┌────────

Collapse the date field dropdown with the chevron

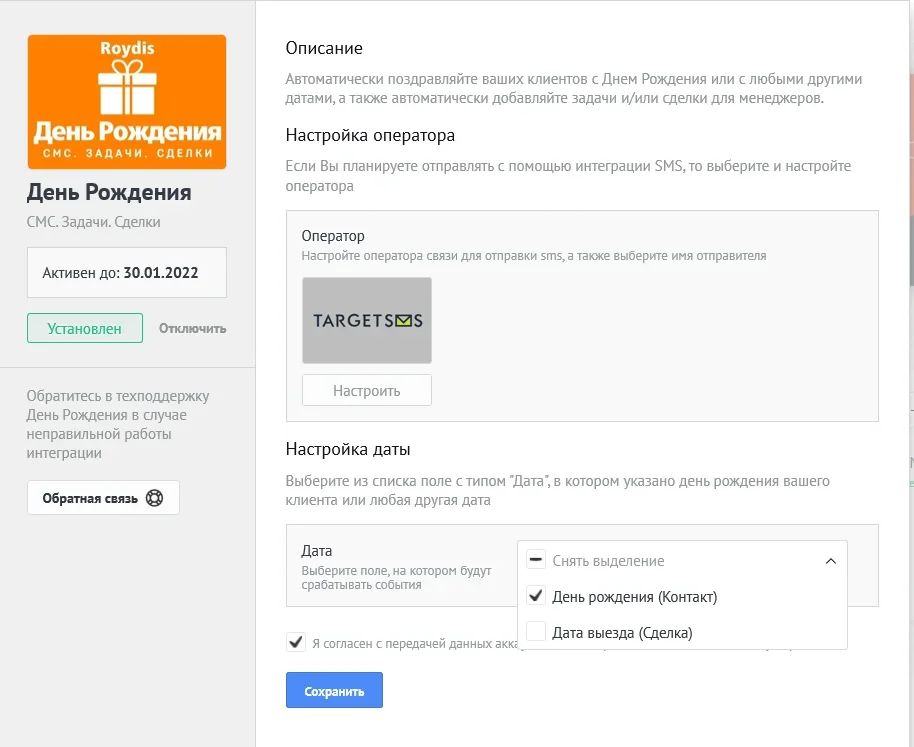[831, 561]
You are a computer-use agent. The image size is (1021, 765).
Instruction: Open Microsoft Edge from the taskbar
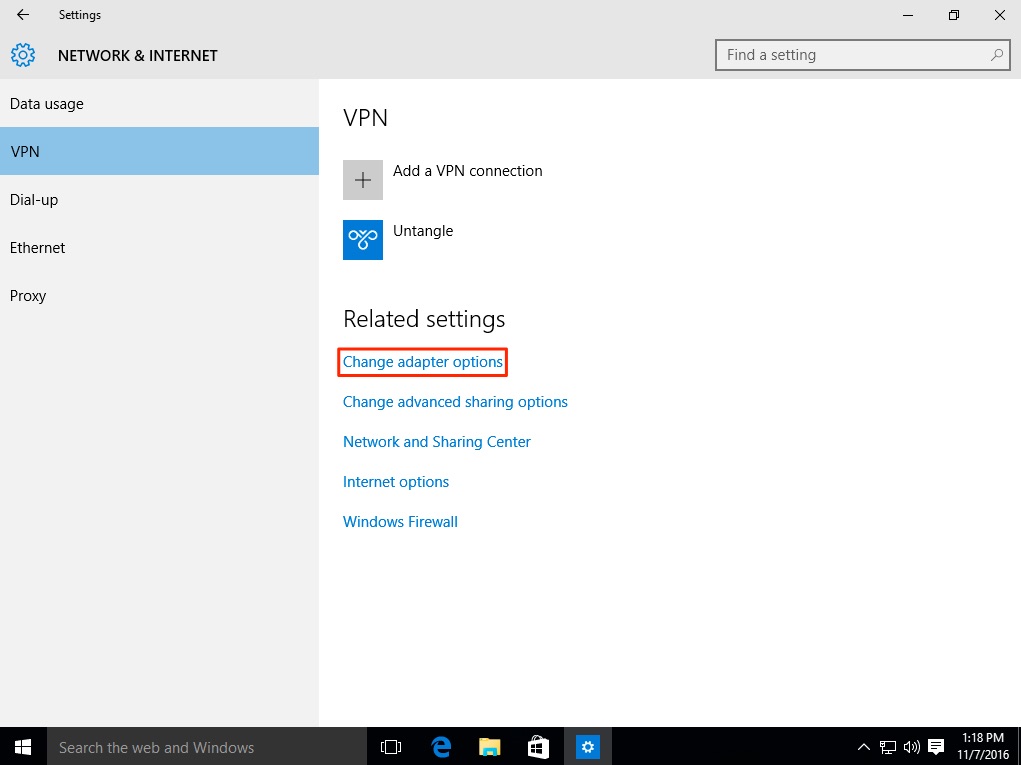tap(441, 747)
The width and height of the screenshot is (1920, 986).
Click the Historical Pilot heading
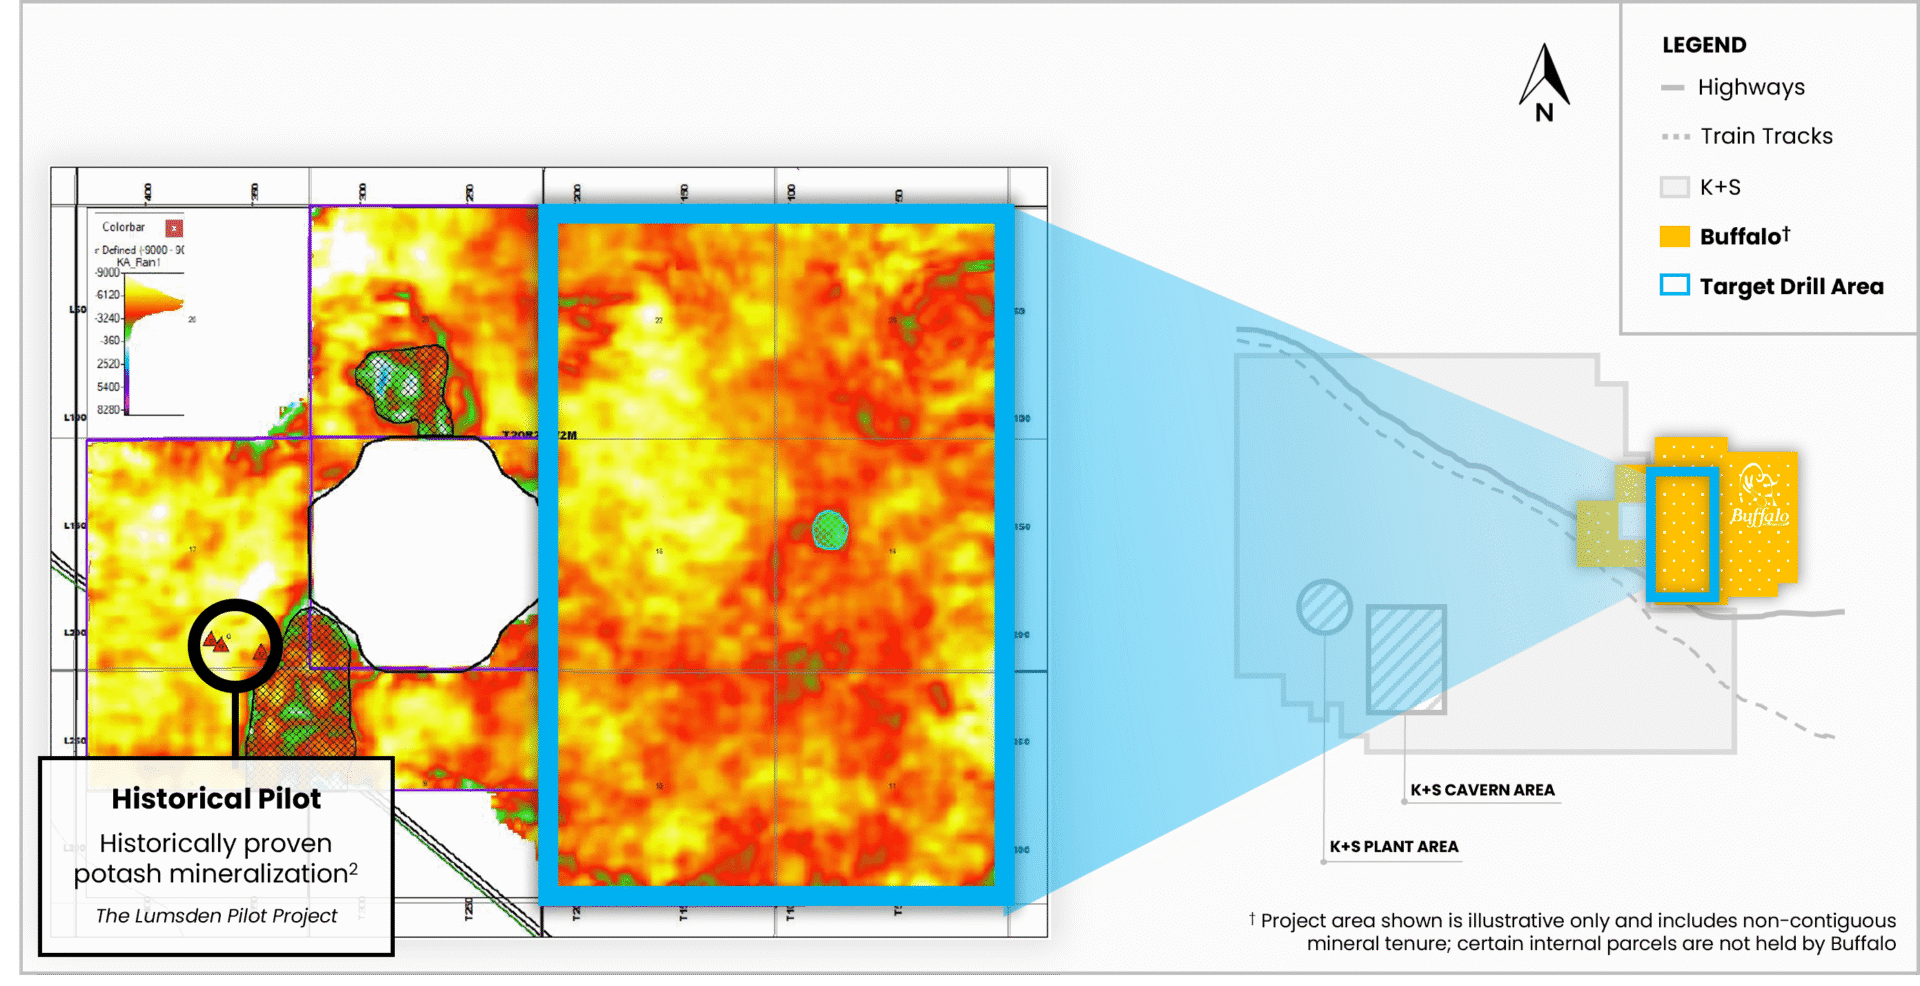pos(216,799)
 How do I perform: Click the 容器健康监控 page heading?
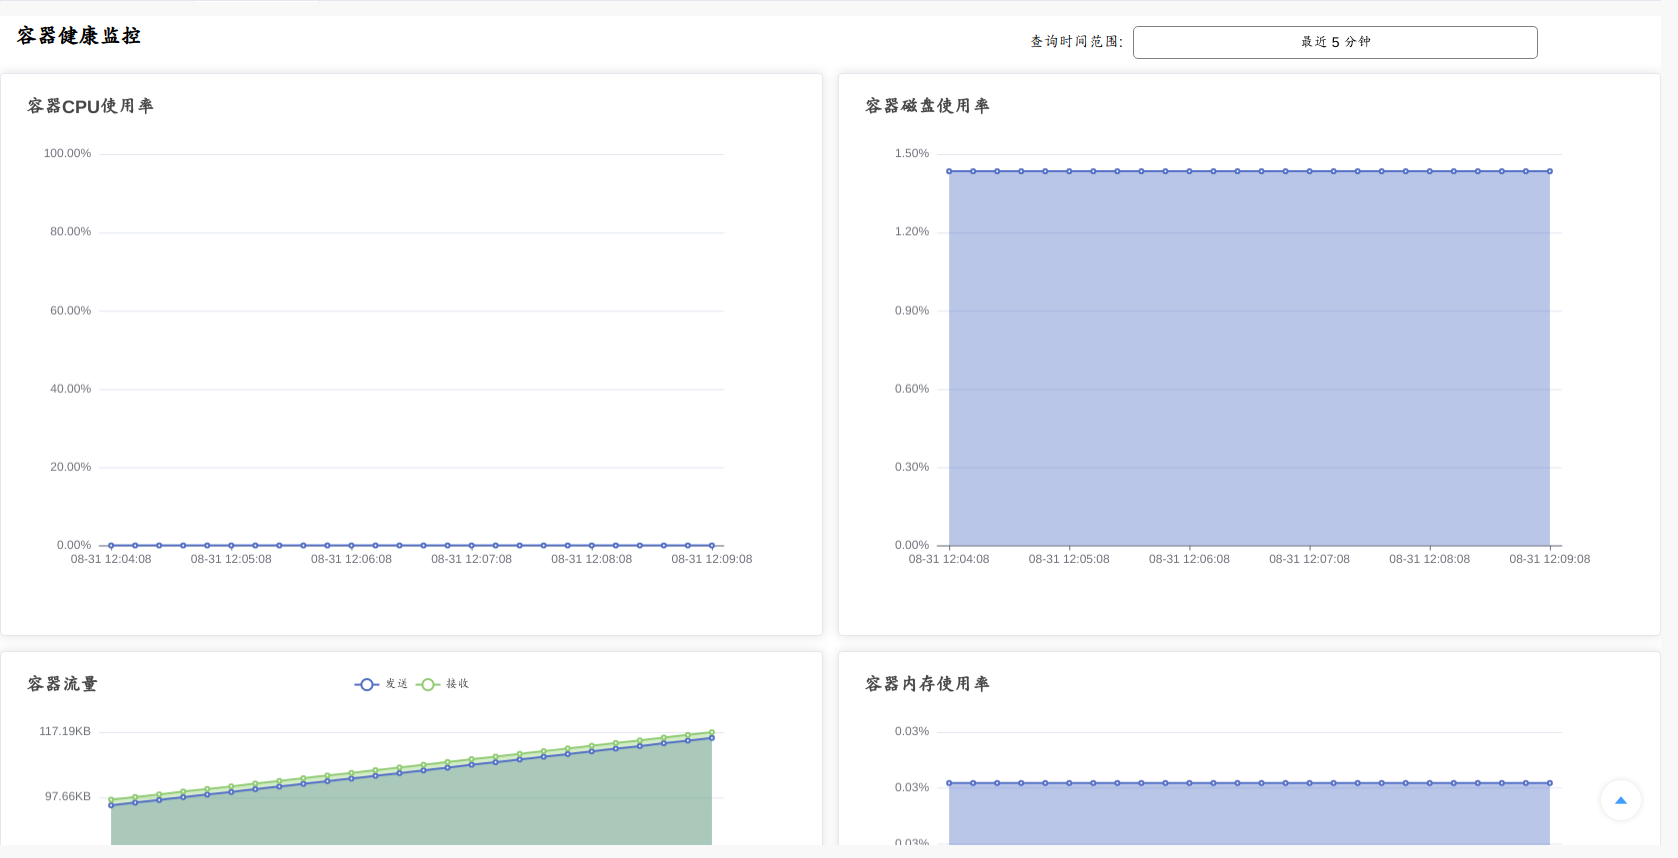click(79, 36)
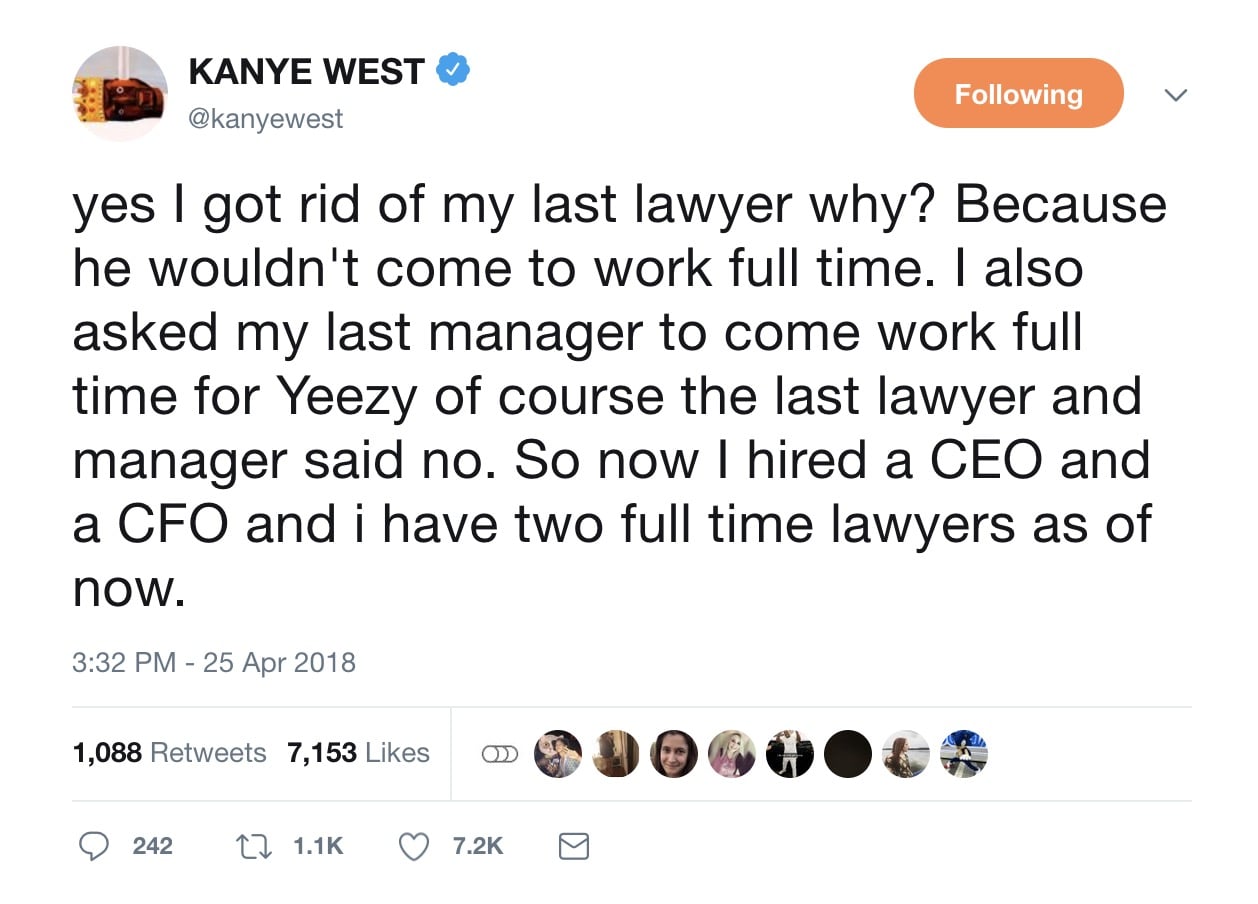Like the tweet with the heart icon
Viewport: 1258px width, 904px height.
(x=413, y=846)

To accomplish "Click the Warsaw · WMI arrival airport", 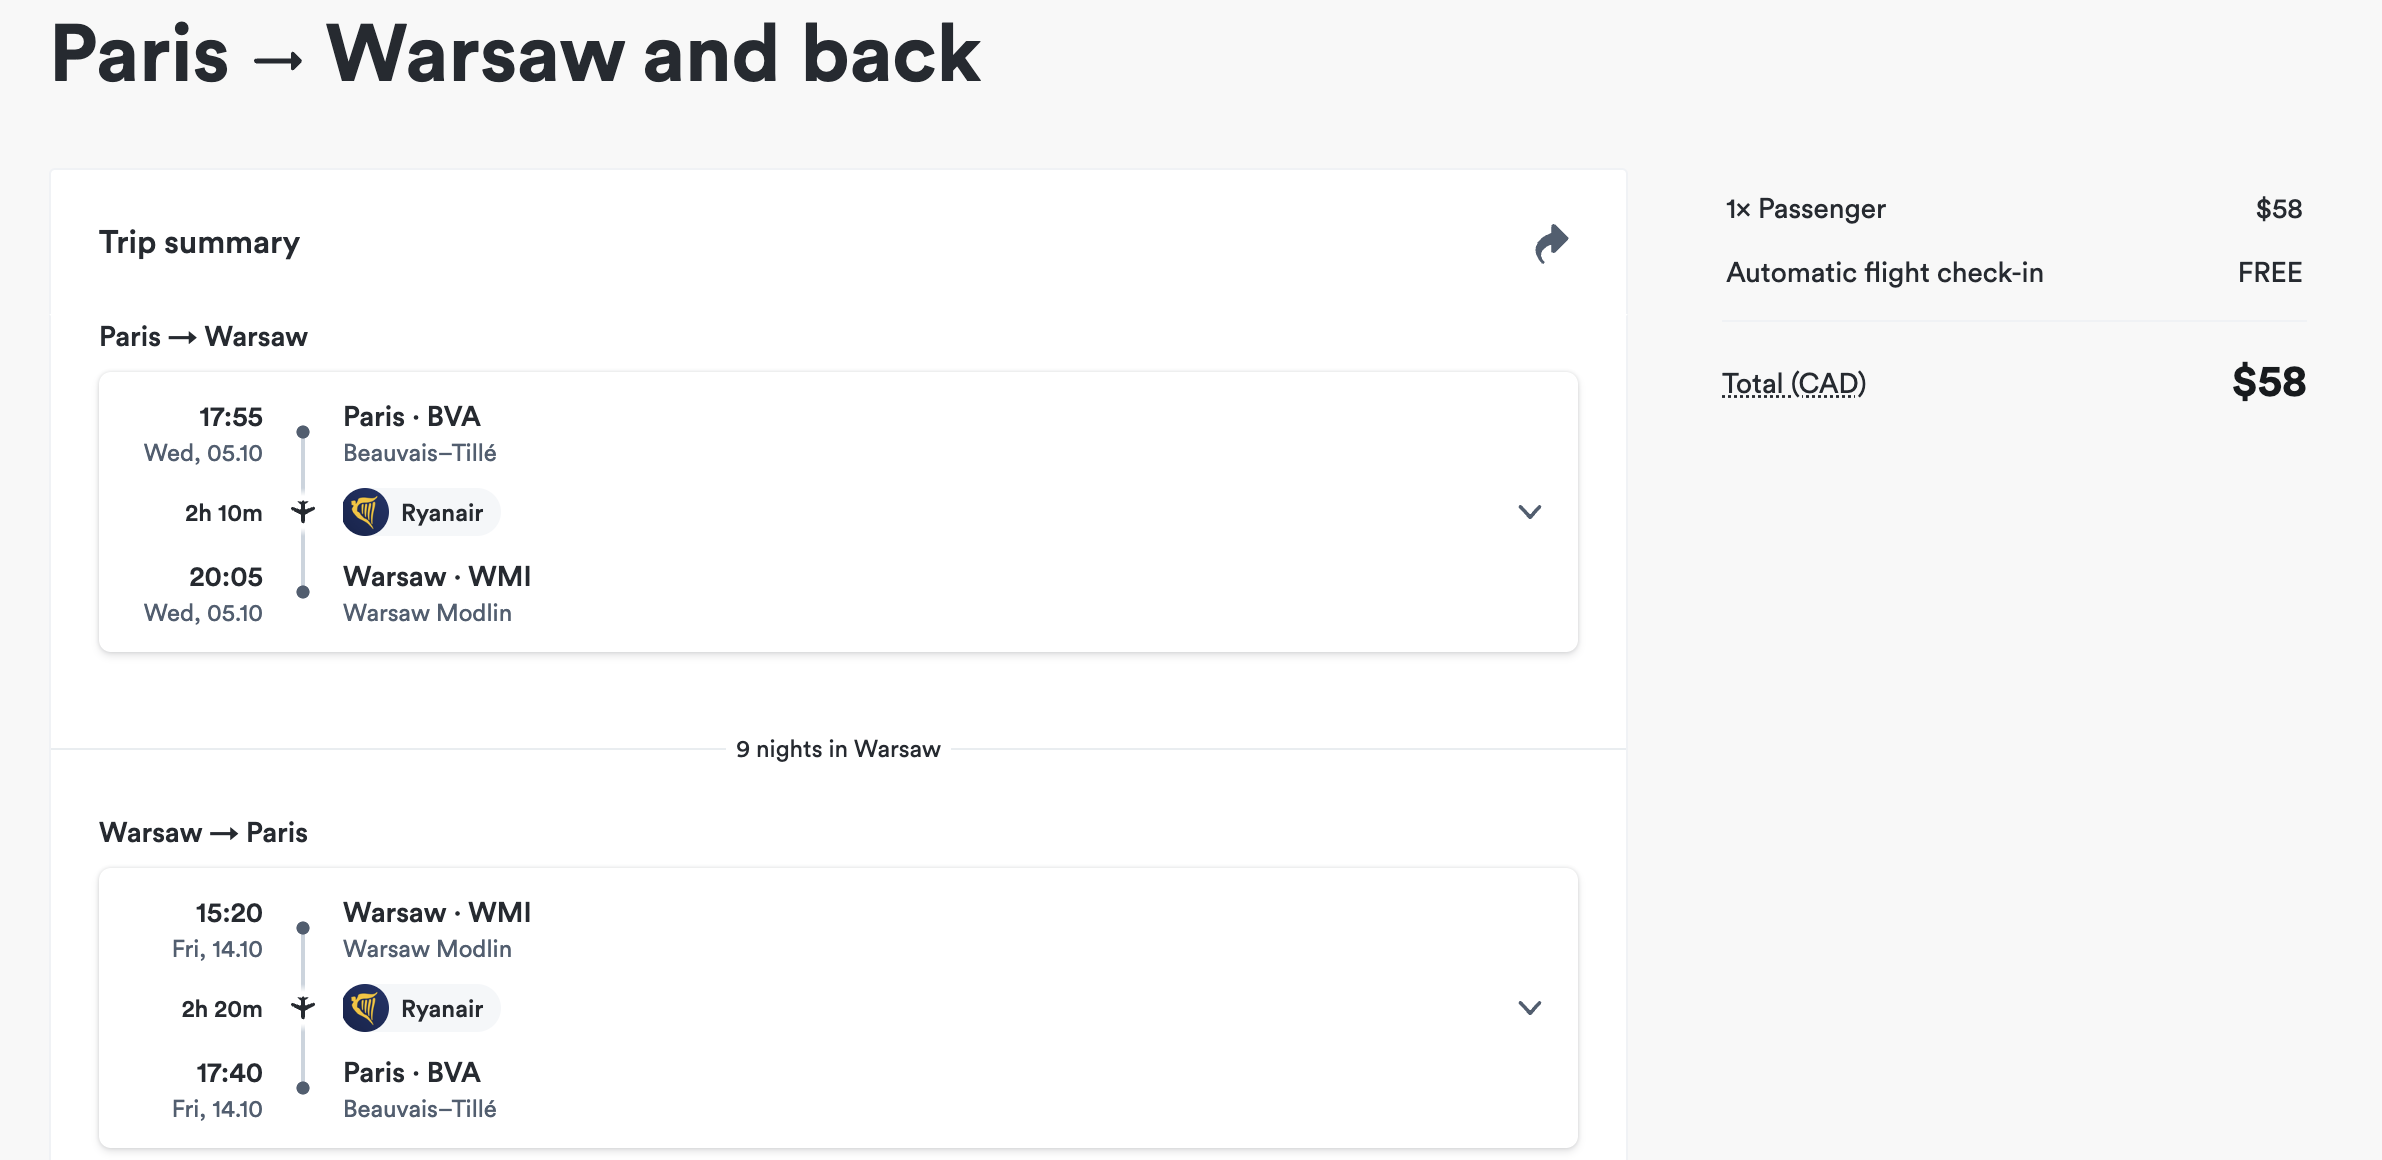I will click(x=437, y=576).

└────────

Every line between the start of the listing and the line containing "The width and", both ends counted, needs to be printed exactly, minus the pictures.

Collapse the date field dropdown with the chevron

[831, 561]
You are a computer-use agent. The image size is (1021, 765).
Instruction: Open Microsoft Edge from the taskbar
tap(441, 747)
The width and height of the screenshot is (1920, 986).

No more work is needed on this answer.